Apple dikabarkan sedang menyiapkan iPhone Ultra sebagai ponsel lipat pertamanya. Perangkat ini diposisikan di atas model Pro Max dan disebut akan tampil sebagai lini mandiri yang membawa kesan paling premium dalam jajaran iPhone.
Bocoran yang beredar juga mengarah pada harga yang sangat tinggi dan jumlah unit yang terbatas saat awal peluncuran. Sejumlah laporan menyebut iPhone Ultra diperkirakan meluncur bersamaan dengan seri iPhone 18 Pro, meski ketersediaannya di toko bisa tertunda beberapa pekan.
Desain tipis ekstrem jadi pembeda utama
iPhone Ultra disebut mengusung desain lipat dengan ketebalan hanya 4,5 mm saat dibuka. Ketipisan ini membuat Apple harus menata ulang banyak komponen internal agar perangkat tetap bisa berfungsi optimal.
Konsekuensi dari desain tersebut cukup besar. Apple disebut menanggalkan Face ID dan menggantinya dengan Touch ID yang ditempatkan di tombol samping atau di bawah layar.
Fitur yang dipangkas demi ruang lebih efisien
Beberapa fitur khas Apple juga dilaporkan hilang untuk menghemat ruang. MagSafe dan Action Button disebut tidak ikut dibawa ke perangkat ini karena keterbatasan ruang di bodi yang sangat tipis.
Posisi tombol volume juga kabarnya dipindahkan ke bagian atas perangkat, mirip pendekatan yang pernah terlihat pada iPad mini. Sementara itu, iPhone Ultra disebut hanya membawa kamera ganda, terdiri dari lensa wide dan ultra-wide.
Perangkat ini juga dikabarkan tidak akan menyertakan lensa telefoto. Di sisi konektivitas, Apple disebut akan sepenuhnya beralih ke eSIM pada model ini.

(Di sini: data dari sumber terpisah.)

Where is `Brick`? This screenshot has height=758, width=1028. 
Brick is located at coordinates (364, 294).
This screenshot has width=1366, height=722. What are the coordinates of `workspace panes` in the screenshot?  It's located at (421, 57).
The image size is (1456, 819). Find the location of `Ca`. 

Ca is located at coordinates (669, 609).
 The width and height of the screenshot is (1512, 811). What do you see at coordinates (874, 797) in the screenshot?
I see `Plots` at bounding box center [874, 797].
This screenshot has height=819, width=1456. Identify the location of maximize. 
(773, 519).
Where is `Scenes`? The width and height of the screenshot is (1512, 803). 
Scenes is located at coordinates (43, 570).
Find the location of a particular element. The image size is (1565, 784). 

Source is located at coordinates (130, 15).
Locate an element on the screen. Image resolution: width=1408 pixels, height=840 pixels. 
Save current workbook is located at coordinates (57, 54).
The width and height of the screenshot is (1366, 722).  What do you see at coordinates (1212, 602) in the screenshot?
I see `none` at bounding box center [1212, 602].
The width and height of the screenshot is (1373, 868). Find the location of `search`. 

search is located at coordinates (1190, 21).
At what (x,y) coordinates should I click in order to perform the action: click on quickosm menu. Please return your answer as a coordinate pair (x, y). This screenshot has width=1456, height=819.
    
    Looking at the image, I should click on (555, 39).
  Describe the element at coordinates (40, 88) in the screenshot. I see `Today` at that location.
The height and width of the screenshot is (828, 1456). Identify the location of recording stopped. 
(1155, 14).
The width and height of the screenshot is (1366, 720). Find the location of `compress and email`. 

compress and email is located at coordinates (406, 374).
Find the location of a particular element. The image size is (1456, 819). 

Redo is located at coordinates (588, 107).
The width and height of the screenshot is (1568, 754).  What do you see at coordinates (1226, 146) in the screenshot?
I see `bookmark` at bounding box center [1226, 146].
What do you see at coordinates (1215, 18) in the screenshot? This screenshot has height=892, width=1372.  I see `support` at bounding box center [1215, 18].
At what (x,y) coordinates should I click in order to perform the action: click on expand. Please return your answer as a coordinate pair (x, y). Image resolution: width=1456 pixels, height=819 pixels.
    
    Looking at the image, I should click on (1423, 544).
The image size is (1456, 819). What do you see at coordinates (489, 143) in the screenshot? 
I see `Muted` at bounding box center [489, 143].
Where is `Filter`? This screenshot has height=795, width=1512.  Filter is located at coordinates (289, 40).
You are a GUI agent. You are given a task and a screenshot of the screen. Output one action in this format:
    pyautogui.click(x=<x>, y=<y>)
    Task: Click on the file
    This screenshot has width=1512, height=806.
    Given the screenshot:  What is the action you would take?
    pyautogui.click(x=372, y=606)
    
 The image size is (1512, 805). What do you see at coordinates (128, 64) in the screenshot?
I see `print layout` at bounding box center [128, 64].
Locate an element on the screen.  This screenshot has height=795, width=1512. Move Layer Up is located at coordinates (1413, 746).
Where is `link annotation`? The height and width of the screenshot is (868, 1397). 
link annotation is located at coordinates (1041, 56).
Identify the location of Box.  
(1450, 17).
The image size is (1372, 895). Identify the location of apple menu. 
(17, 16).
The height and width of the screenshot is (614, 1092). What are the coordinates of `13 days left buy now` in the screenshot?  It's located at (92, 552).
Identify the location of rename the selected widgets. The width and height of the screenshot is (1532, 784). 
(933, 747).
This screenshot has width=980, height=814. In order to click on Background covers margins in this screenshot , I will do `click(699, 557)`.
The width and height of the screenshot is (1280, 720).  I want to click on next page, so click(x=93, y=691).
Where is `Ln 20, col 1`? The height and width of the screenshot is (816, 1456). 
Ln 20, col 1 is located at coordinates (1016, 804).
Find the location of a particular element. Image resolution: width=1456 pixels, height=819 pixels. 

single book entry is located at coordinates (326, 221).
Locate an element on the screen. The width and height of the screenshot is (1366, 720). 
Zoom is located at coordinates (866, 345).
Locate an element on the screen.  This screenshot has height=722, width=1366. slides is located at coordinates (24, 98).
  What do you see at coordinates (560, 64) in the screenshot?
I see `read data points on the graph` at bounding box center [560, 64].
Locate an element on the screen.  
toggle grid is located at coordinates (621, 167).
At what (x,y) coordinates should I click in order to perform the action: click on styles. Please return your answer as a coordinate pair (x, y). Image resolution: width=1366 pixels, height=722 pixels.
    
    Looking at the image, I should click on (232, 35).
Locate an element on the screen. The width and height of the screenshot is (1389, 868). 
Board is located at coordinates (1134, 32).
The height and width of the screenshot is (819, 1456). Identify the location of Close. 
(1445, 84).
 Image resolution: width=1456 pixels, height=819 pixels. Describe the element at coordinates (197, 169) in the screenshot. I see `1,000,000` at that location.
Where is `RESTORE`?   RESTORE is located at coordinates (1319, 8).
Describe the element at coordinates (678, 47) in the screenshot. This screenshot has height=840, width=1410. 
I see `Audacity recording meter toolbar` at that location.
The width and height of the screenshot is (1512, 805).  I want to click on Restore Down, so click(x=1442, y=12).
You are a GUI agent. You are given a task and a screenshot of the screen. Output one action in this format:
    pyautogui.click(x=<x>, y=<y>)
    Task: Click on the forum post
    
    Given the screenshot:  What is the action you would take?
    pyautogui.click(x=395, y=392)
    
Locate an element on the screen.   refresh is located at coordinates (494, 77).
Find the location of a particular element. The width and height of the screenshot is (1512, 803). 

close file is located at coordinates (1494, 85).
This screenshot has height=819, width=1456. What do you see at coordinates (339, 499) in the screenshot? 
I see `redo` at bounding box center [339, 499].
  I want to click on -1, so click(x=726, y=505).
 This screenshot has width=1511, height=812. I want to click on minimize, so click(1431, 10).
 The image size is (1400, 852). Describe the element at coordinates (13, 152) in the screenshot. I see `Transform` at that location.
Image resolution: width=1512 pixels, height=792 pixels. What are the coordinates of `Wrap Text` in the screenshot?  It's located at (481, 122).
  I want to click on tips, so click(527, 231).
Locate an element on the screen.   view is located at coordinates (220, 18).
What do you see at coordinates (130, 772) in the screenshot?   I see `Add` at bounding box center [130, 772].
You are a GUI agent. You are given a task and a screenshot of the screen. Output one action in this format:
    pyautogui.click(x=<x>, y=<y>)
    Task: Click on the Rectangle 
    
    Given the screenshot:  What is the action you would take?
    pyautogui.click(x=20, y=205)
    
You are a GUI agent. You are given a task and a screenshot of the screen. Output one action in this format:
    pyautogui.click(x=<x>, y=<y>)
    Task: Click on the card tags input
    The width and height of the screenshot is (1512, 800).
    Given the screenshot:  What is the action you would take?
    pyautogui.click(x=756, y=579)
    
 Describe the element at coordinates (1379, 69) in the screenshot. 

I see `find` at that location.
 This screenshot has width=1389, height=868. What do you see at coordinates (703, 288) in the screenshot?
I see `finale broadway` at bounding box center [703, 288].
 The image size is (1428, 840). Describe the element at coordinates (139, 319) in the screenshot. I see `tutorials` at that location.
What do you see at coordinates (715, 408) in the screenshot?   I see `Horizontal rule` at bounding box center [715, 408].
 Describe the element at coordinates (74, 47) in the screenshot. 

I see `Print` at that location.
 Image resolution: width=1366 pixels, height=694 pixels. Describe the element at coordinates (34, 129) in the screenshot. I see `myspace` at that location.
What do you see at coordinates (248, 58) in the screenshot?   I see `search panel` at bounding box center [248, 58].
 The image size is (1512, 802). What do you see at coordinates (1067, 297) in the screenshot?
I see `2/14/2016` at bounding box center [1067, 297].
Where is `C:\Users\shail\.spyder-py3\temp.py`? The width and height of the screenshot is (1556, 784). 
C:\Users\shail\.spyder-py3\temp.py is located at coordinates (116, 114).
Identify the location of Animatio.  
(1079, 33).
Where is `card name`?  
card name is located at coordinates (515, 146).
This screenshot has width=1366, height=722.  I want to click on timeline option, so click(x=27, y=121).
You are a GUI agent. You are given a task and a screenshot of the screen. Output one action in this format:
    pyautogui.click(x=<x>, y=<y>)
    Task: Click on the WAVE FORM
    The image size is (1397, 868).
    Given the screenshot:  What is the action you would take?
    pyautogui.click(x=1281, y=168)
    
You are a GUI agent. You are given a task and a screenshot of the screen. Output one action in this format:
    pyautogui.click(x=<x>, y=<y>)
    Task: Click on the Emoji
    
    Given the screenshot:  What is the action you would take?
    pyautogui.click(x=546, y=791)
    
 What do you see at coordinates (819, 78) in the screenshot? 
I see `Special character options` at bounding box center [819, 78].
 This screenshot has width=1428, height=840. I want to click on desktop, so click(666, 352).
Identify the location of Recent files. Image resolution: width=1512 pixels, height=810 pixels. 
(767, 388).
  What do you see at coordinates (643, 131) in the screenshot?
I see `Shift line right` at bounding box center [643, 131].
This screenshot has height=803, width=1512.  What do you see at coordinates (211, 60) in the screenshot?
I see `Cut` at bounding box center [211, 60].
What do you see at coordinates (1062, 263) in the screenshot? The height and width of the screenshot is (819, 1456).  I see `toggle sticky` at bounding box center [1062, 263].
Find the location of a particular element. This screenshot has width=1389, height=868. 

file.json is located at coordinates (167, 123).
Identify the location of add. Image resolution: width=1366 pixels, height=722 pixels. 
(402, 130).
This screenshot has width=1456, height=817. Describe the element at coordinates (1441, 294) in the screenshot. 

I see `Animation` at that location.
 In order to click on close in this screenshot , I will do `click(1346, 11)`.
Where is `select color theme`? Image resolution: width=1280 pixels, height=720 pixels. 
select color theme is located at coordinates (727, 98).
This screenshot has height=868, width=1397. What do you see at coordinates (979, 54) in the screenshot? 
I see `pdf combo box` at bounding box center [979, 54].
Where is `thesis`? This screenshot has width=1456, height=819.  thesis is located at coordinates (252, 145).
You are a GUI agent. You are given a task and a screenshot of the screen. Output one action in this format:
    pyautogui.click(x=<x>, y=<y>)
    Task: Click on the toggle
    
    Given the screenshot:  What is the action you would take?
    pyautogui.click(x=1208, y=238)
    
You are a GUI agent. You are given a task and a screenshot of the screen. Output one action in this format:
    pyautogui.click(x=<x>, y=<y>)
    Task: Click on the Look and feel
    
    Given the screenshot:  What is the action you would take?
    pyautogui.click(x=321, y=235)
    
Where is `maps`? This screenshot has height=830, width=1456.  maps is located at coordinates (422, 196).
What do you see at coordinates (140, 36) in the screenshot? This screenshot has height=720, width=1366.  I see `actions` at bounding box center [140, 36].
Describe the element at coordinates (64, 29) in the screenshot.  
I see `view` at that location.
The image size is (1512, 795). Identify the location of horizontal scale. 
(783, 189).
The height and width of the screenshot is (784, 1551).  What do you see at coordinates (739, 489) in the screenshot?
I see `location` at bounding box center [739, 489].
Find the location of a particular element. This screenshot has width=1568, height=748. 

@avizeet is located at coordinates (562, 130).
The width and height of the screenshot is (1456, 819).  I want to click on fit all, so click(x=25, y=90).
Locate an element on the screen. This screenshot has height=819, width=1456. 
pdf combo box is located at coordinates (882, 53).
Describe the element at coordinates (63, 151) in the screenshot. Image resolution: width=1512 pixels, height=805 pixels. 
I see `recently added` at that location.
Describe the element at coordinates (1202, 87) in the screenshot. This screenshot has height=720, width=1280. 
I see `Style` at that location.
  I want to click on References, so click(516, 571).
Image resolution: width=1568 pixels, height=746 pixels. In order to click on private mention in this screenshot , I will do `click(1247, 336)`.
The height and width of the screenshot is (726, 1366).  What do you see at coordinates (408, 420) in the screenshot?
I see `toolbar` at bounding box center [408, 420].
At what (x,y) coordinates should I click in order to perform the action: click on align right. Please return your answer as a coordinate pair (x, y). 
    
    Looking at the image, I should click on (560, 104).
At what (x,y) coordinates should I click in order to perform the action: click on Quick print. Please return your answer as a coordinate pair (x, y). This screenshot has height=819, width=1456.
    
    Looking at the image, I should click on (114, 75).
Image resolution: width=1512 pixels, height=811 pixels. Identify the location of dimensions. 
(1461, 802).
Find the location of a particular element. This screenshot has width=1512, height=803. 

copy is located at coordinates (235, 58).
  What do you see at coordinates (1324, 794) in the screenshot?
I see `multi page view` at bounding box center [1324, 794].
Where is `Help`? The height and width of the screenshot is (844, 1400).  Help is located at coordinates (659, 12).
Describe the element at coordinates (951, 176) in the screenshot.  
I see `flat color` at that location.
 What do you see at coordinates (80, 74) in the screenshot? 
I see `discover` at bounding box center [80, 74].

Panel OLED jadi tantangan terbesar produksi
Laporan Bloomberg yang dikutip dari Mark Gurman menyebut pasokan iPhone Ultra akan sangat terbatas saat awal penjualan. Hambatan terbesar datang dari panel OLED near-creaseless yang dipasok eksklusif oleh Samsung.
Samsung disebut masih berupaya meningkatkan yield rate panel tersebut agar produksi bisa stabil. Karena itu, target awal produksi iPhone Ultra diperkirakan hanya berada di kisaran 7 juta hingga 8 juta unit.
Jumlah itu jauh lebih kecil dibanding produksi massal seri iPhone 18 Pro yang biasanya mencapai puluhan juta unit. Kondisi ini membuat iPhone Ultra berpotensi menjadi produk yang sulit ditemukan di pasaran pada fase awal penjualan.
Harga diprediksi menembus Rp34 jutaan
Status premium iPhone Ultra juga tercermin dari estimasi banderolnya. Para analis memproyeksikan harga perangkat ini berada di level US$1.999 atau sekitar Rp34 juta.
Angka tersebut jauh berada di atas iPhone 17 Pro yang disebut mulai dari Rp18 jutaan. Selisih harga ini memperlihatkan bahwa Apple tampaknya menargetkan segmen pengguna yang mengincar inovasi sekaligus eksklusivitas.
Strategi “Ultra” semakin diperluas Apple
Penggunaan nama Ultra pada iPhone baru ini sejalan dengan strategi branding Apple di produk lain. Sebelumnya, perusahaan juga memakai label serupa pada Apple Watch Ultra dan chip M-series Ultra.
Langkah ini memperkuat citra Ultra sebagai simbol kelas atas dalam ekosistem Apple. Bahkan, muncul rumor bahwa Apple juga tengah menyiapkan AirPods Ultra untuk melengkapi lini premium tersebut.
MacBook Ultra ikut disiapkan, tetapi tertunda
Selain iPhone Ultra, Apple juga disebut tengah mengembangkan MacBook Ultra. Perangkat ini dirancang membawa layar sentuh OLED pertama di kelasnya dan diposisikan lebih tinggi dibanding MacBook Pro.
Namun, jadwal peluncurannya mengalami penundaan hingga awal 2027. Penyebab utamanya adalah kendala pasokan memori RAM yang menghambat kesiapan produksi.
Di tengah semua bocoran itu, iPhone Ultra tetap diperkirakan akan menjadi salah satu perangkat paling menarik dari Apple. Jika rumor-rumor ini akurat, kombinasi desain super tipis, fitur yang dipangkas, harga tinggi, dan stok terbatas akan membuatnya menjadi produk yang menonjol di pasar ponsel premium.